Let us not cod ourselves here. We are putting together an antidemocratic centralised control system. I do not particularly worry about what Wexford County Council members are planning for Wexford. I wish them well in planning their area as they wish. I do not want somebody sitting in Dublin saying "Hold it" because the Government, at the insistence of the Minister, issued a national planning framework and the council does not seem to be paying it sufficient attention. I do not want to hear about national planning statements and the deference that has to be given to them by local authority members. All of that is a symptom of our unwillingness to trust elected local authority members to the same extent as those on United Kingdom local authorities are permitted to exercise their judgment. If these provisions were put before Westminster they would be laughed out of it, but we are prepared to subjugate local government to centralised control, centralised revision and centralised reversal. I know of no other country in the world that does that. I know of no common law country or civil law country which says a man or woman called the planning regulator shall be independent in their functions and shall effectively veto what is, subject to not being overridden by a Minister, the democratic wishes of a local authority. It does not have to be like this. We have grown accustomed to it. We have become house-trained by the gradual changes that took place in our planning system because we were so afraid of corruption by local authority members we thought they should be supervised to the extent they are. The great majority of local authority members are decent, straightforward, honourable people who are not corrupt and never have been corrupt, for that matter.

Only a tiny minority at one stage engaged in dubious and corrupt activity in respect of rezoning. However, this is not the remedy.

I will return to the point about which I was contacted today. Unless local authorities can acquire land easily, without going to the High Court or going through the ridiculous obstacle course of compulsory purchase orders, CPOs, unless they have an effective system of mobilising the land resources in their local authority functional areas, unless they can drive development rather than wait for random proposals from the private sector, and unless we have a system that radically changes, we will not have beautiful cities but ugly cities. We will not have adequate social housing or a mix of social, affordable and private housing to an adequate extent.
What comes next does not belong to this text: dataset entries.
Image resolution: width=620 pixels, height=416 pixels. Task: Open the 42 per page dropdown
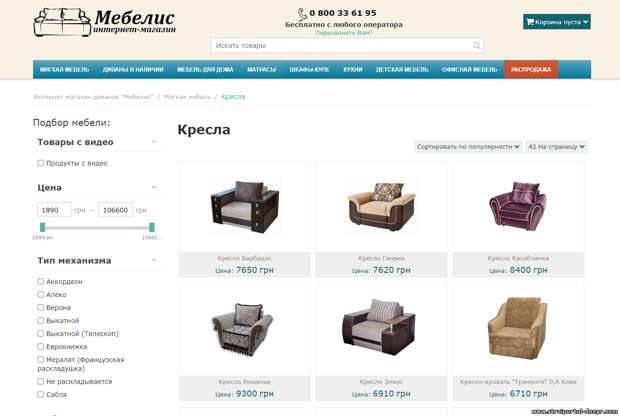(556, 147)
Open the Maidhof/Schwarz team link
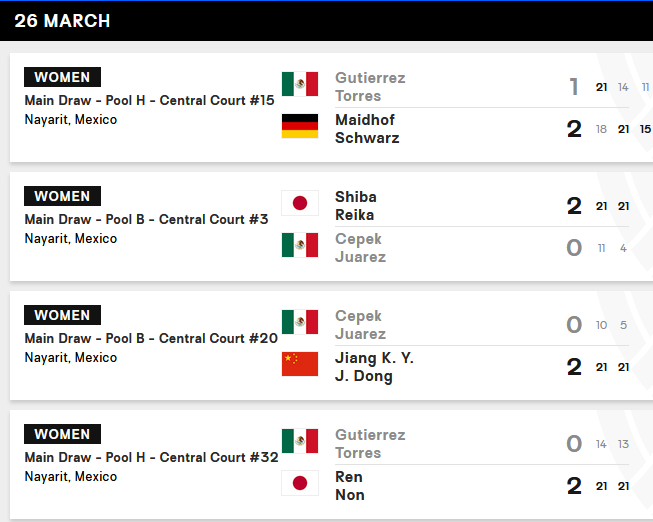The image size is (653, 522). [366, 129]
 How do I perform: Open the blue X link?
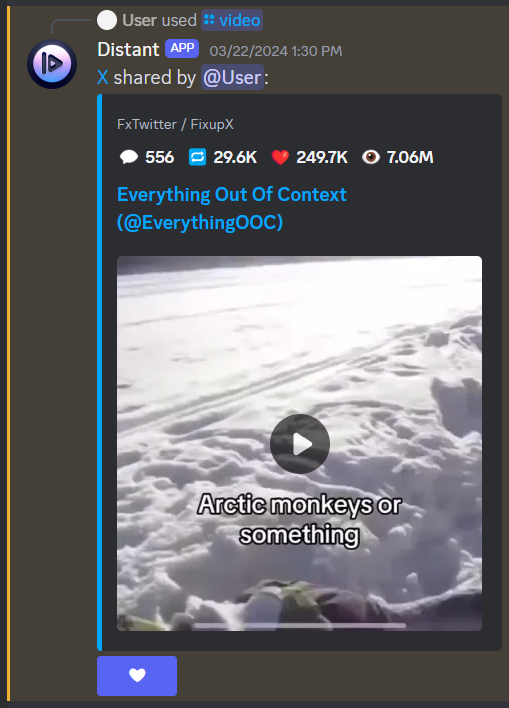(x=103, y=77)
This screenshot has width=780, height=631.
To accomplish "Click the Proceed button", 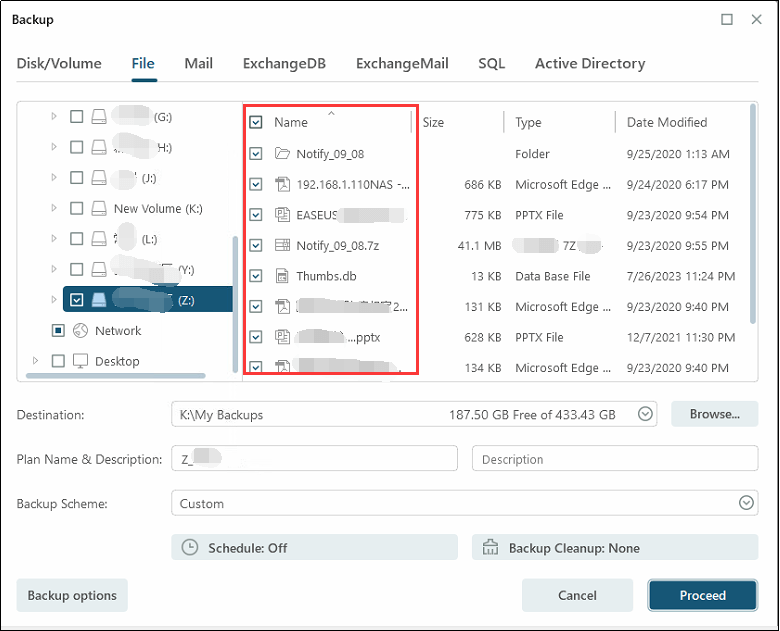I will [702, 595].
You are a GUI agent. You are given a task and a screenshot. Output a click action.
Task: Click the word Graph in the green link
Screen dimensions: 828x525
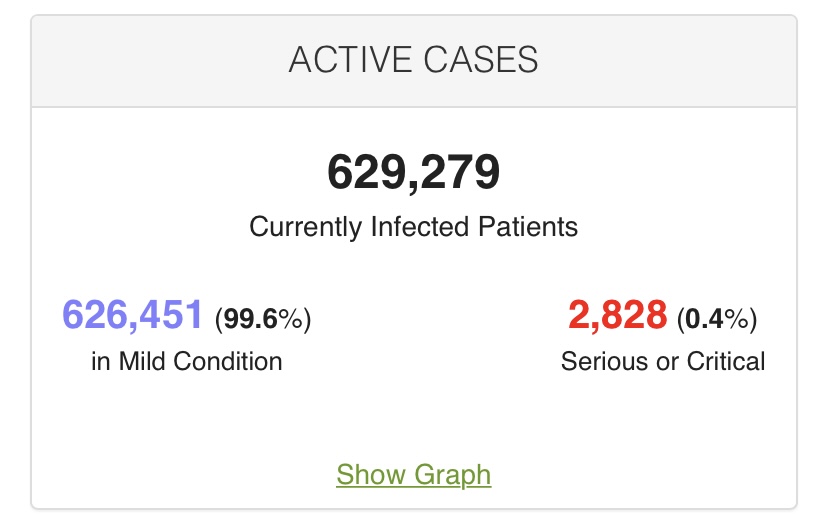pos(451,473)
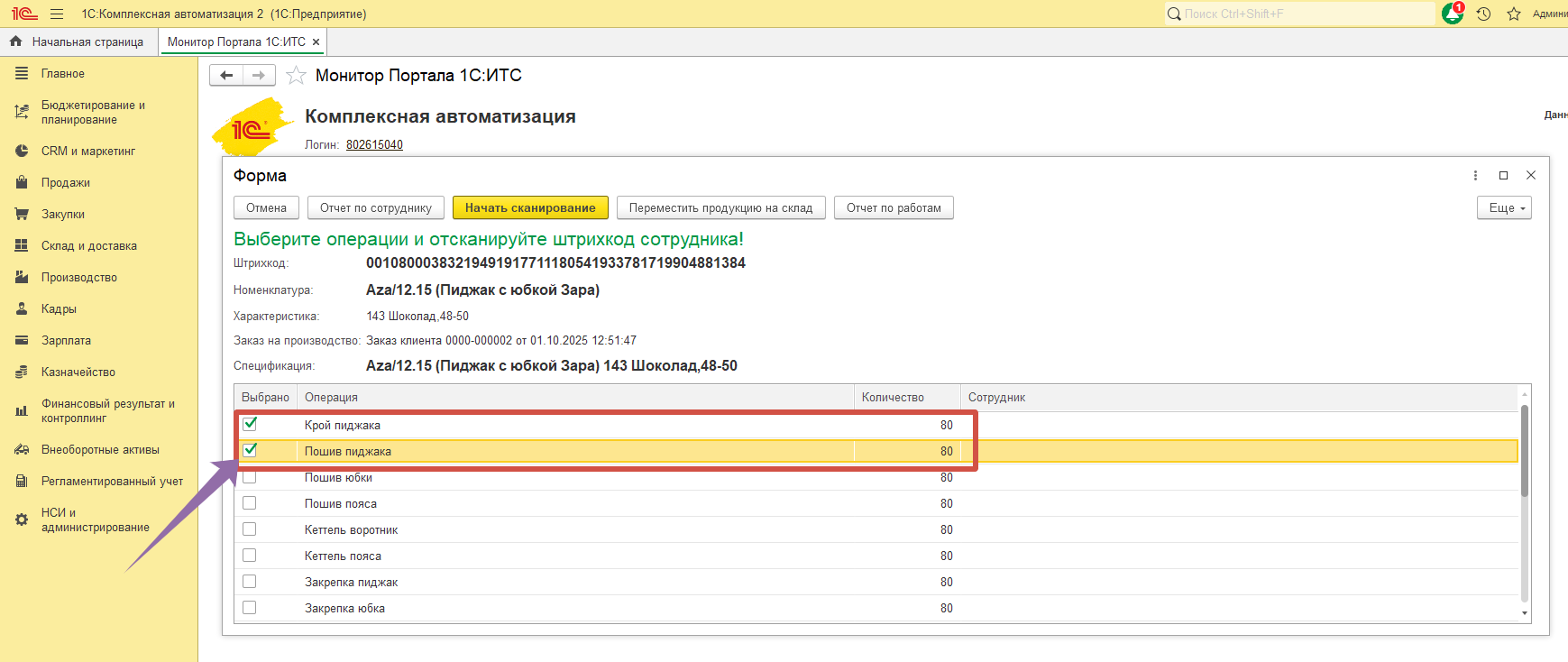Screen dimensions: 1568x662
Task: Click the Начать сканирование button
Action: tap(530, 208)
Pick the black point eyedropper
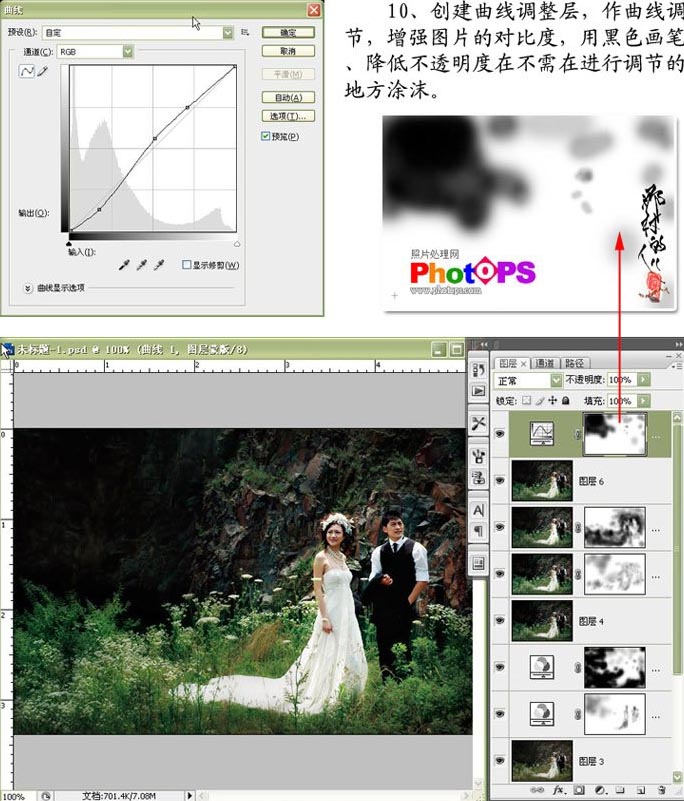The image size is (684, 801). click(x=124, y=265)
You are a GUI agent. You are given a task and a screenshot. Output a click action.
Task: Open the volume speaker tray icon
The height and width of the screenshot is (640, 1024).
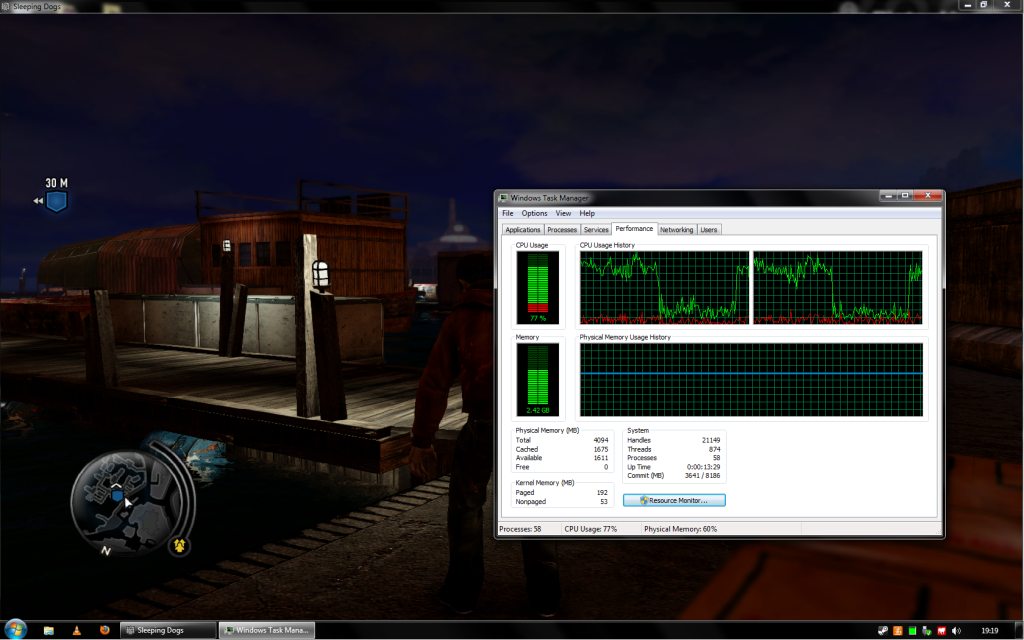click(958, 631)
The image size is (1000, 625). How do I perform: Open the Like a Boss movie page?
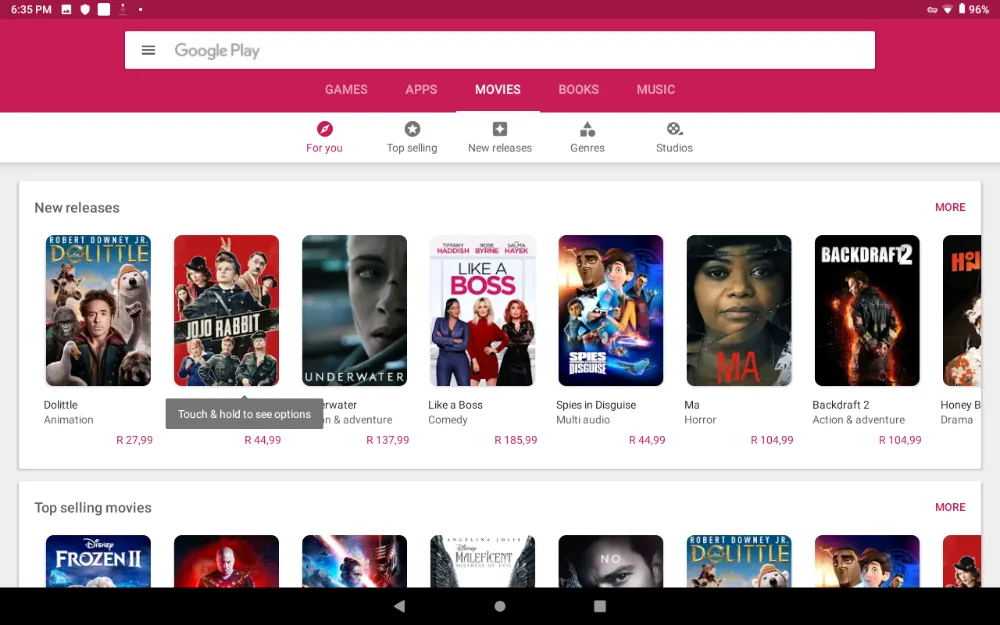tap(482, 310)
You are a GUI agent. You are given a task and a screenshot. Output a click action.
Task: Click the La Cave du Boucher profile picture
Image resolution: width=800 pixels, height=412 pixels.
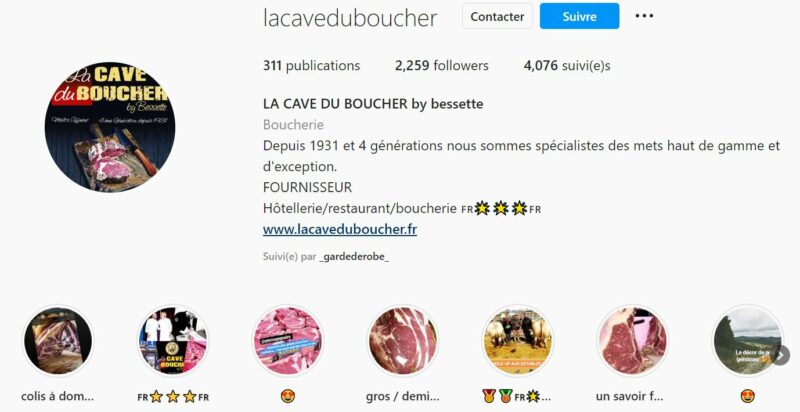click(110, 127)
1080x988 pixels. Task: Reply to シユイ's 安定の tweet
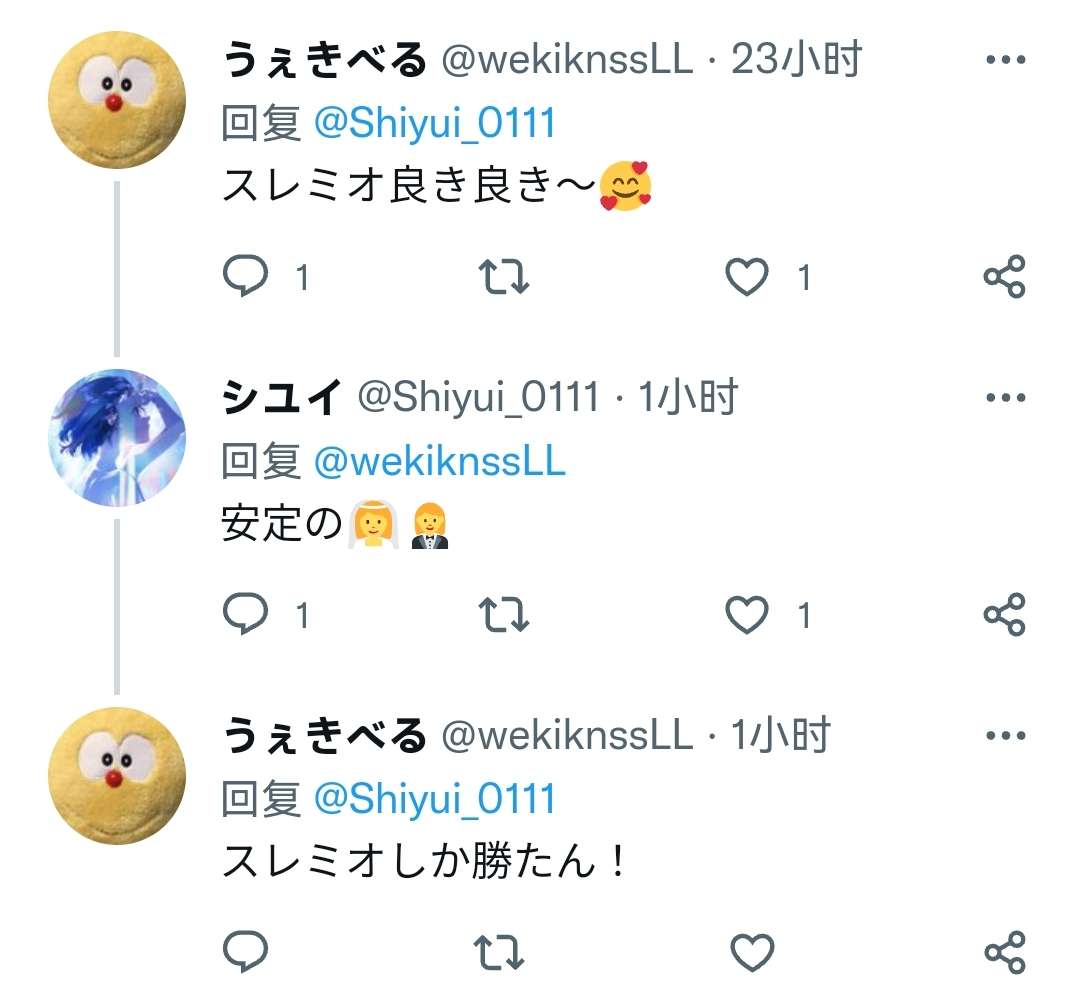coord(246,613)
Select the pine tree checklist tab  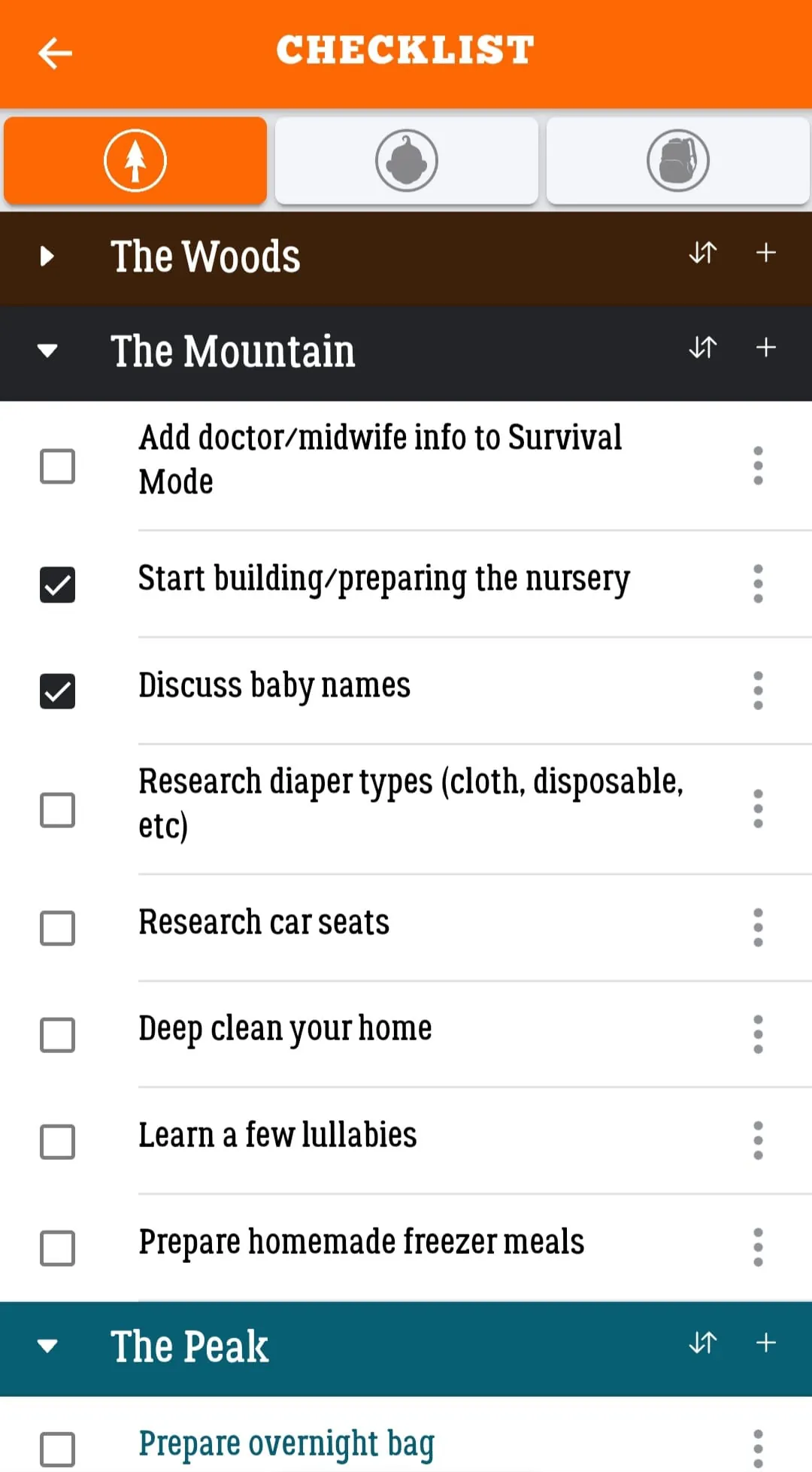coord(135,160)
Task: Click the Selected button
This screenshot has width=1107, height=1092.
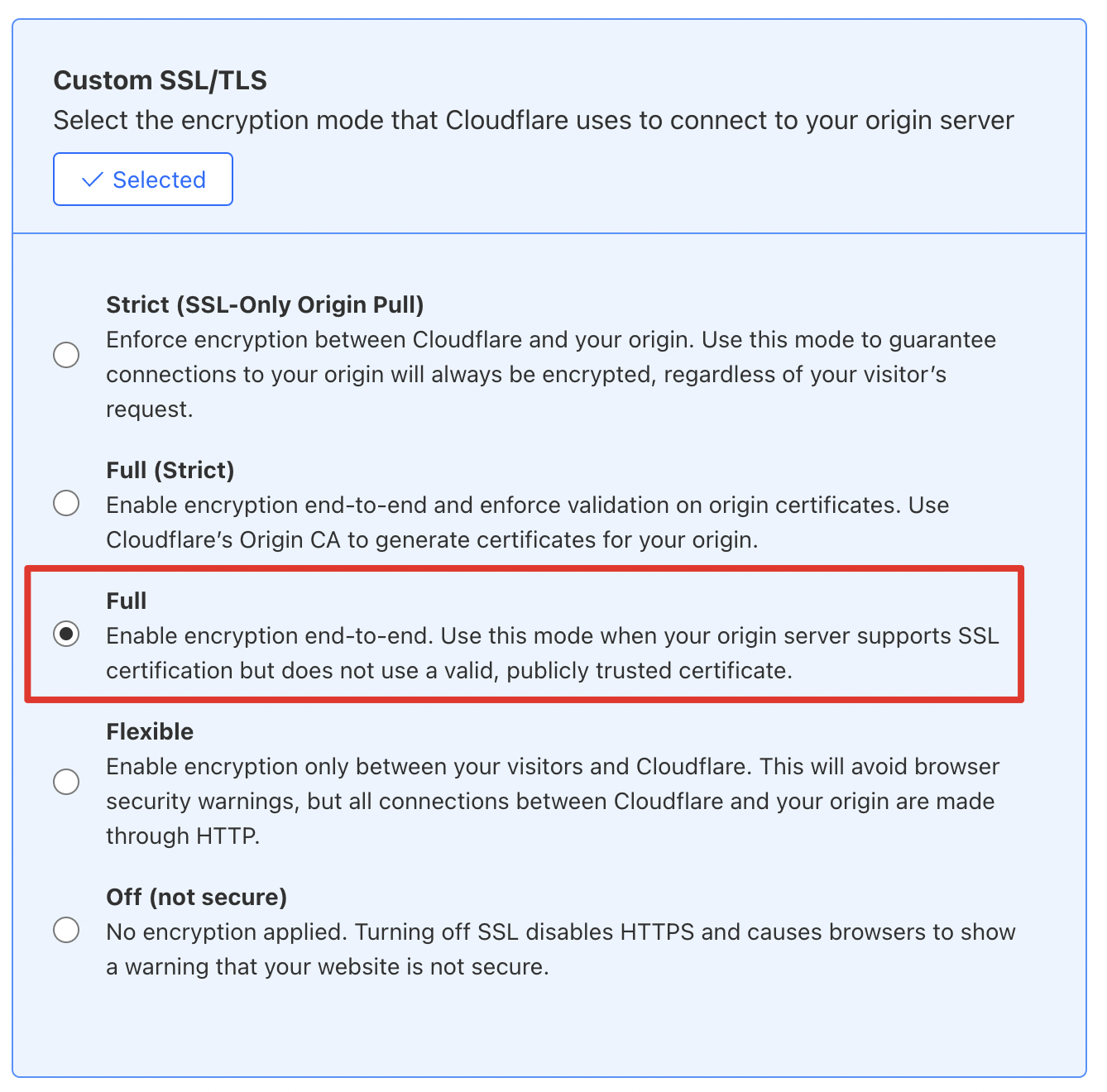Action: 142,179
We will have areas which are blighted and we will have the mess of Upper O'Connell Street.

I travel down the southern quays every day and I will be doing so until some day in mid-August when it will become illegal to do so. I notice across the river the site of the Ormond Hotel, which features in Ulysses. It has now been demolished and left empty for eight to ten years in a strategic and scenic part of our city. In any other world, the local authority would have taken that land from the developers, handed it to somebody and asked them to develop it quickly, within a year or two. The authority would have given that person a building lease and taken a use-it-or-lose-it approach. We do not have use-it-or-lose-it laws. We have derelict site laws that are grossly ineffective. As I said, the Carlton Cinema saga shows precisely how weak and ineffectual Irish local government is on its premier thoroughfare, which has been blighted for 20 or 30 years now. No other capital city anywhere in the civilised world would permit that situation to continue but that is what we have done.

You can have permissive. There are two things here. A Scandinavian academic went to Galway City Council and asked to see its plan for the city. He was shown the development plan and said it was not a plan but a series of restrictions. He asked what the council was going to do to build, rebuild and redevelop the city. The representatives of the council looked at him as if he was from another planet. We do not have positive planning in this country. We allow developers to put together sites randomly and to come up with random plans to develop their sites when there is sufficient profit to be made. We do not have the approach that made Dublin beautiful. Pembroke estate lies to the south of this House. It did not happen as a result of random planning. Gardiner Street, Mountjoy Square and all of those areas on the north side of the city did not arise from permissive planning but from positive planning. The sad fact is we are cementing into place negative and permissive so-called planning, which, in fact, does not plan and does not have any positive aspect to it but merely tells people what they cannot do and what certain people would love other people to do, but not what local authorities will do, to bring about positive development in their areas.